Types of Safety Gloves

Glove 101

Types of Safety Gloves

There are


main types of

work gloves:


String knit




Each glove type offers various benefits and features that make them the better option for specific tasks and hazards. However, they each have their limitations that also need to be considered before choosing those best-suited in your work environment.


Leather gloves are highly durable, made with tanned hides of various animals and are a popular choice for tasks that require abrasion, heat, and fire resistance. Liners can be sewn into leather gloves to offer protection from additional hazards, and other additives and treatments can also be integrated to enhance glove performance.

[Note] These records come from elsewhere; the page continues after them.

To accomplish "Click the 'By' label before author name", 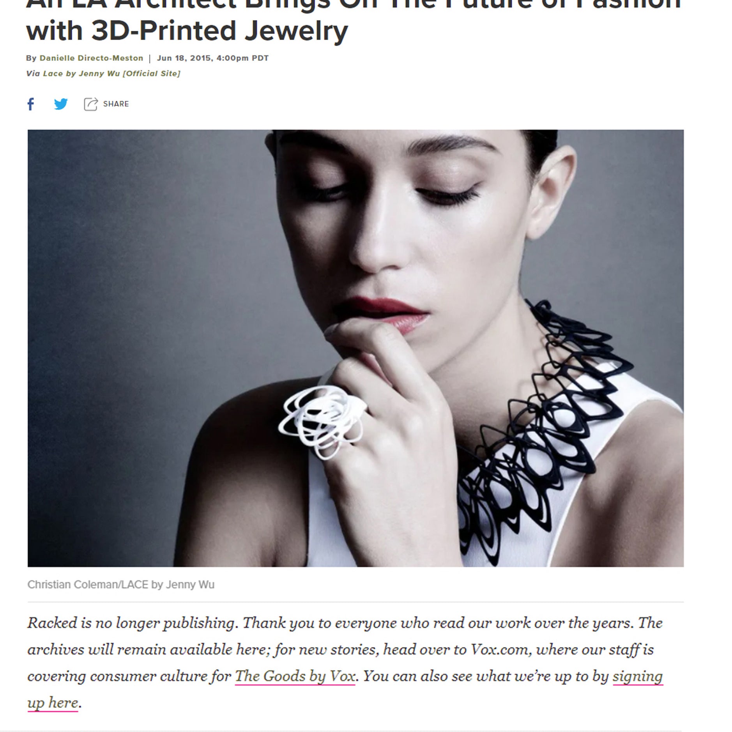I will point(31,58).
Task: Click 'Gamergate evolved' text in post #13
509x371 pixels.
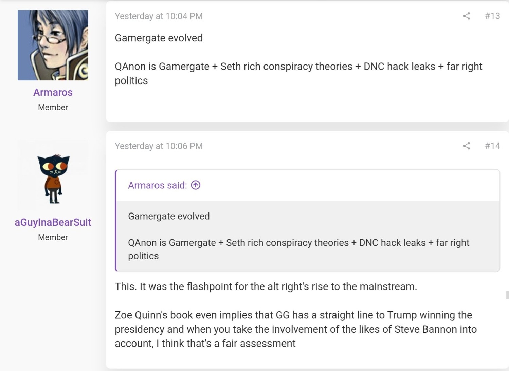Action: point(159,38)
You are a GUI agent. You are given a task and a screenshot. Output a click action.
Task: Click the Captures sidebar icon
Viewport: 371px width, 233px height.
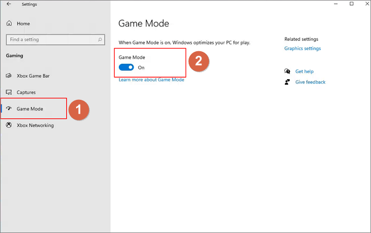click(x=9, y=92)
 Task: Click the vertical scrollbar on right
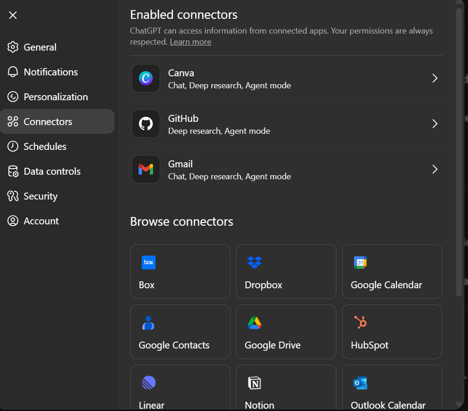458,152
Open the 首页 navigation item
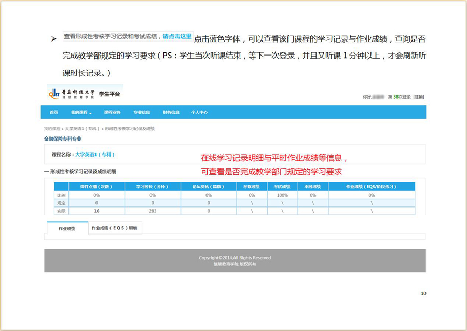 click(x=54, y=112)
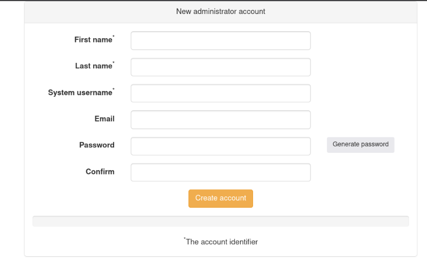Click the asterisk next to Last name
Screen dimensions: 427x268
pos(113,63)
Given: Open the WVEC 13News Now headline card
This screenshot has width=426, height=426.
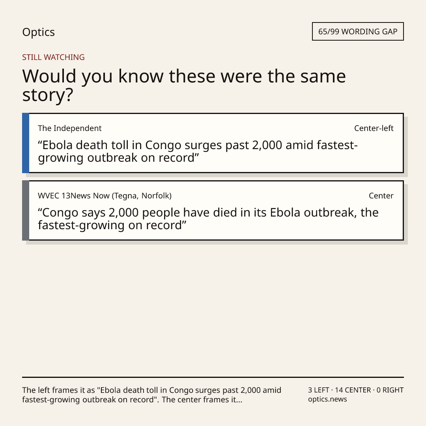Looking at the screenshot, I should (213, 210).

Because leather is a natural material, it softens over time to conform to the hand’s shape. This adds to dexterity and comfort. But not all leather grains are created equal. The part of the animal’s body the hide comes from contributes to leather’s overall thickness, feel, dexterity, durability, and comfort. To learn more on the different parts and types of leather materials used for safety gloves, see Glove Shell Materials | Leather.

Note: The only mechanical protection that leather gloves really provide is abrasion resistance. While thicker and more abrasive hides may also offer a degree of cut and puncture protection—it is nominal. This is because leather is just skin, and skin inherently offers almost no cut or puncture resistance. For this reason, some leather gloves are paired with other engineered materials to enhance protection.

String knit

Thanks to engineered yarn, string knit gloves can offer protection from a variety of hazards. Engineered yarns incorporate the benefits of two or more fibers to make them an even stronger yarn. This also allows to integrate higher levels of mechanical protection without compromising comfort or dexterity. Like leather, other additives and treatments can also be integrated into string knit gloves to enhance performance.

Another important factor to consider for knit gloves is the glove’s gauge. Glove gauge, which is actually the gauge of the yarn (i.e., string) used to make the glove, typically ranges from 7- to 21-gauge. Lower gauge gloves are thicker and offer more cushioning and durability, while higher gauge gloves are thinner and more dexterous. No one gauge is better than the other. It all depends on the tasks and hazards for which they’re needed. To read more on materials used for string knit gloves and glove gauge see Glove Shell Materials | Knitted Yarn.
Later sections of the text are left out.